◆ **Collected data entries**
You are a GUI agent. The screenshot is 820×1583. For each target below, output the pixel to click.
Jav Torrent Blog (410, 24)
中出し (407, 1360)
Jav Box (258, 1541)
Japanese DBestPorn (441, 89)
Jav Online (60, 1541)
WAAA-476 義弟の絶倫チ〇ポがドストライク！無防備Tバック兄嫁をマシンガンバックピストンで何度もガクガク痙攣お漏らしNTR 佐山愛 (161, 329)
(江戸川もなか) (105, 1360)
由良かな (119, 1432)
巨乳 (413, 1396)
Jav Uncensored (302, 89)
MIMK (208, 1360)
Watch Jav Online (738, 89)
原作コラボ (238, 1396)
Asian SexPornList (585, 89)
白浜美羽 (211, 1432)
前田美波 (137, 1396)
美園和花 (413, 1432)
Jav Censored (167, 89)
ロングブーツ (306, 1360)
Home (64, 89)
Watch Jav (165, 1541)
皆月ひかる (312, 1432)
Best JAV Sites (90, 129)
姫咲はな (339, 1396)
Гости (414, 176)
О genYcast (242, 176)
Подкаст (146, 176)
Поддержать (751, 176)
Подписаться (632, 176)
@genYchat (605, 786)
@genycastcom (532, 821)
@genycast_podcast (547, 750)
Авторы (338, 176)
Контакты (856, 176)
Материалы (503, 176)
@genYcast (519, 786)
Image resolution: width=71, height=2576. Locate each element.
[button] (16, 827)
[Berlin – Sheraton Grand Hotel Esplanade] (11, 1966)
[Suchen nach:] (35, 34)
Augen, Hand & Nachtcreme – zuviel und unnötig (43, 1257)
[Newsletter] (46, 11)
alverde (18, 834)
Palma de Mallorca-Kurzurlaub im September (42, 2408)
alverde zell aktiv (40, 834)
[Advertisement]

◆ **Exercise prompt**
Wherever "each" occurs in the entries above, copy the line it sits on.

◆ **Solution to this task**
You are a GUI agent. The screenshot is 820×1583. For each target below, output the pixel to click.
Image resolution: width=71, height=2576. Locate each element.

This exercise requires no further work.